May we remind ourselves of food rationing, endless lines formed to get what little food there was, and fixed pricing which led to the ford shortages in the first place?  Where was this so prevalent… wait, it’s all coming back to me…

Ah yes, in the Soviet Union, where the State owned all means of production and likewise the entire food chain.

And Warren, lest we forget, is an outright Stalinist whose remedy for the current situation here would involve State control of pricing (and of course of production and the entire food chain), just to make the market more “efficient”.

Do people like this ever experience cognitive dissonance between what they think and say, while constantly seeing evidence that completely repudiates their worldview?

Clearly not, and Woods has the absolute truth of it.

Rebound

Well, this is interesting:

Anheuser-Busch heir Billy Busch said he would be the first to buy back Bud Light should the beer’s parent company AB InBev want to sell it.

“If they don’t want that brand any longer, sell it back to the Busch family,” Busch told Outkick host Tomi Lahren. “Sell it to me. I’ll be the first in line to buy that brand back from you, and we’ll make that brand great again.”

Busch explained how disheartening it has been to watch the beer brand, which was so much a part of his childhood, lose its legacy of valuing its customers and employees.

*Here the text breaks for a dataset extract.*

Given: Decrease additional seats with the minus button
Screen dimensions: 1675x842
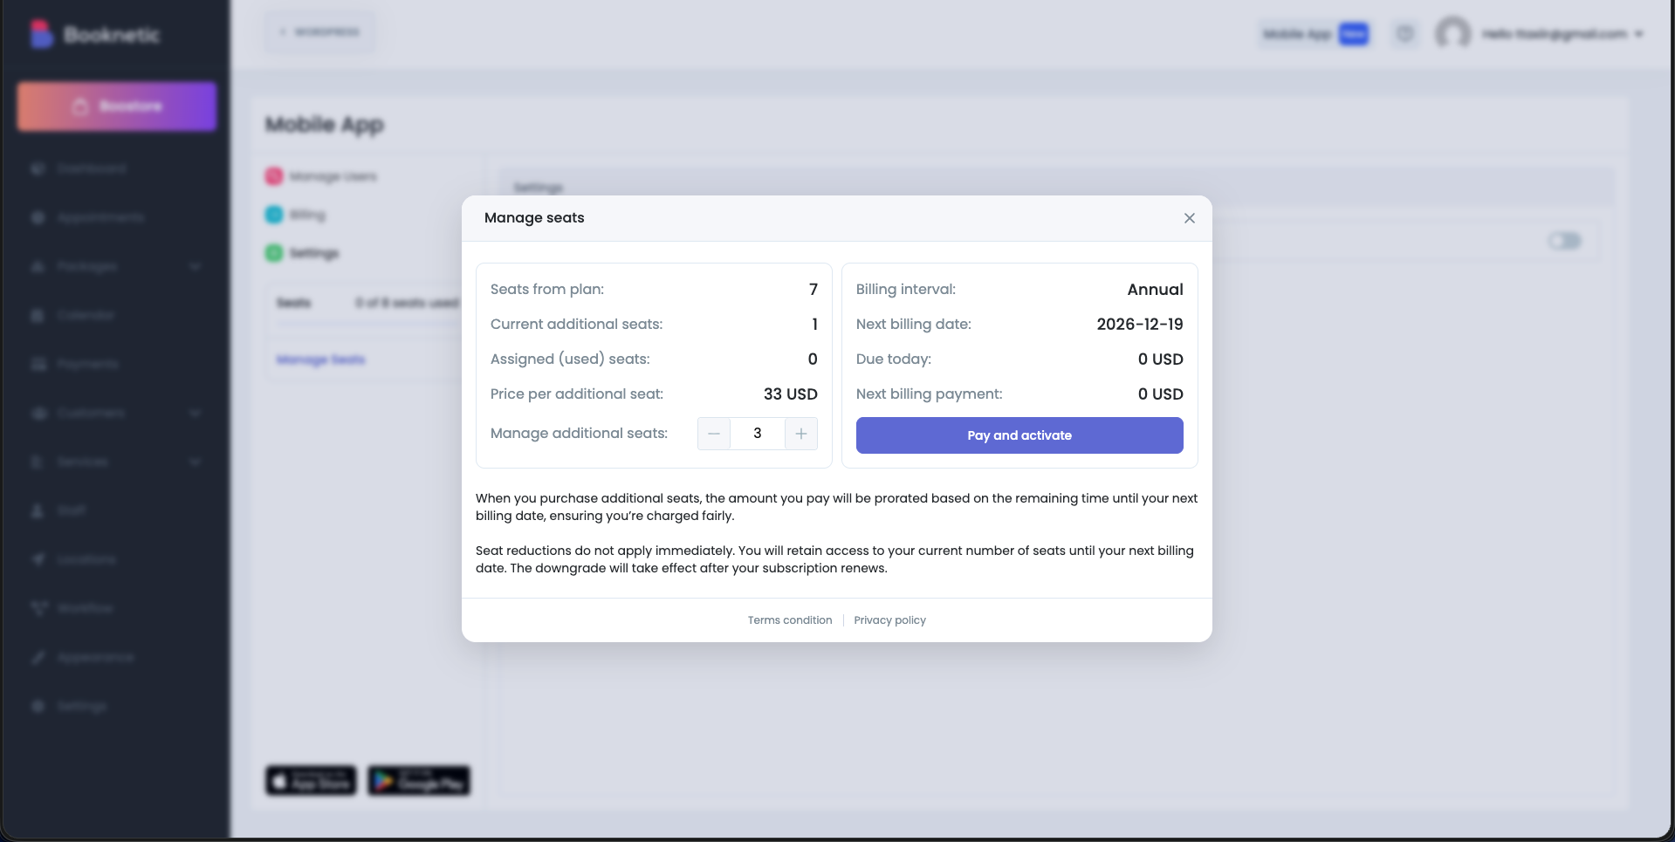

“That culture is completely gone now,” Busch said. “They knew who their drinkers were. … Even my dad at 89 years old, 90 years old, he was still going to the bars selling Budweiser back in those days.”

“We’ve always cared very, very much about the people in America. What made this company great was America, of course,” he continued.

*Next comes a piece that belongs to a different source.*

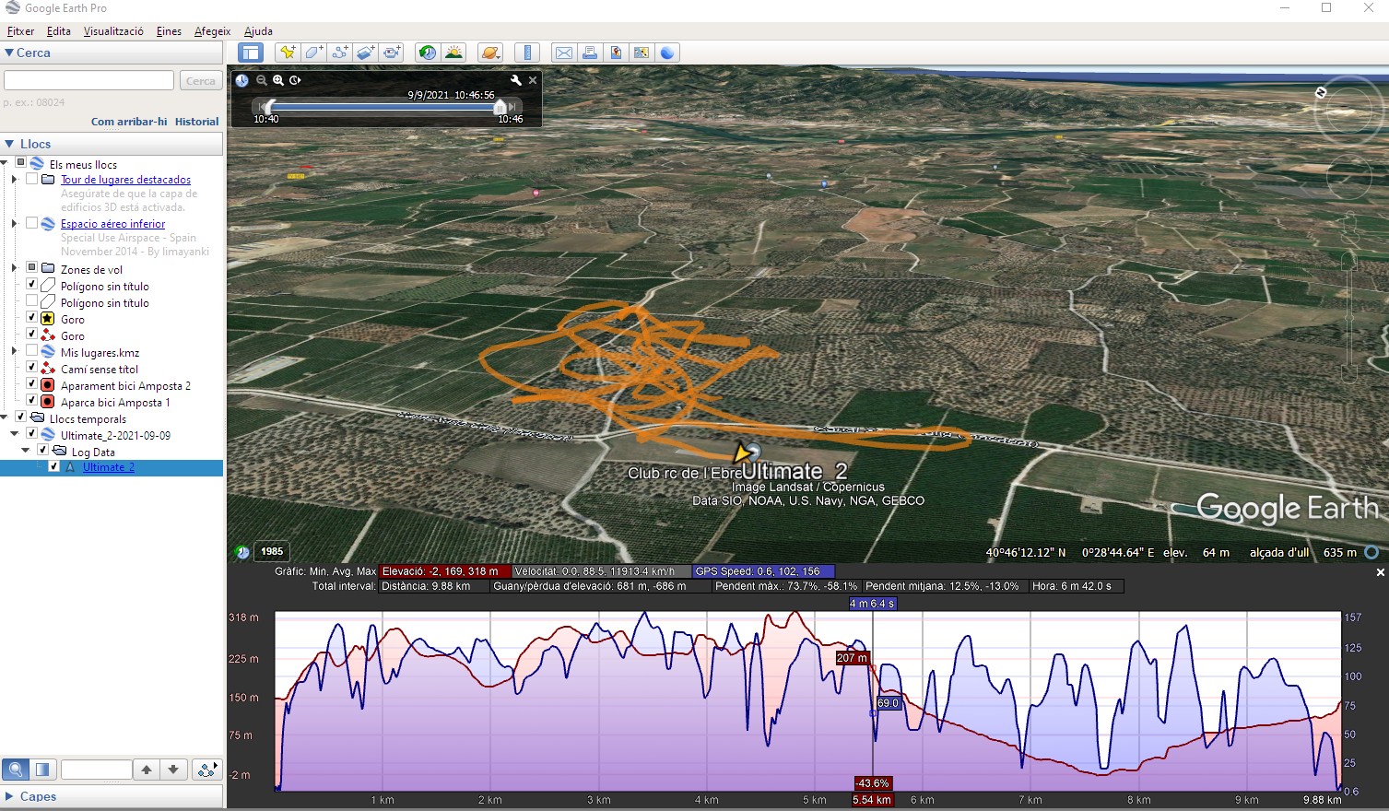Viewport: 1389px width, 811px height.
Task: Click the right time slider handle
Action: 500,107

Busch added that AB InBev has missed the mark in knowing its customer base.

“When you are a foreign company and you rely on these woke students that are coming out of these local colleges to do your advertising for you, you’re making a big mistake,” he noted.

Even if they got Bud Light back, I still wouldn’t buy it because it’s shit beer, but that’s not the point.

I don’t know if anyone knows this, but Auggie Busch (Augustus III) has been a lifelong supporter of concealed carry — mostly, it should be said, because of the need to protect his delivery drivers from hijacking.  The family has always been true-blue (red?) American (unusual for a wealthy family) and intensely patriotic, always with traditional values very much in evidence.  A cursory look at older Budweiser ads — the pre-woke ones, that is — will bear that out.

And was there any better or more American an institution than this?

Oh, and if Billy wants a new relaunch payoff line for his acquisition, here it is:

Same Beer, Different Attitude!

Yer welcome.

Getting Your Money’s Worth

Let’s face it:  I don’t want the U.S. to be compared with France on anything (okay, maybe when we start making better food).

From none other than Martha Stewart:

In an interview with the magazine Footwear News, the author, TV personality and entrepreneur slammed hybrid work culture, saying that people cannot “possibly get everything done working three days a week in the office and two days remotely.”

Stewart’s comments come as more managers push for an end to the work-from-home trend that took hold more than three years ago at the start of the pandemic.

Stewart compared the state of in-person work in the United States to France, calling it “not a very thriving country.”

And of course, she’s right — and not just about France.

Here’s a humble suggestion for managers whose employees refuse to stop working from home:  for all those days that they don’t come in to the office, pay them 33% of their rate.  Then, for those who still refuse, use the savings to train their replacements who will want to show up for work.

I’m so sick of people who expect to get paid well, but refuse to do the amount of work that deserves such compensation.

And say what you like about ol’ Martha, but nobody ever accused her of being a slacker.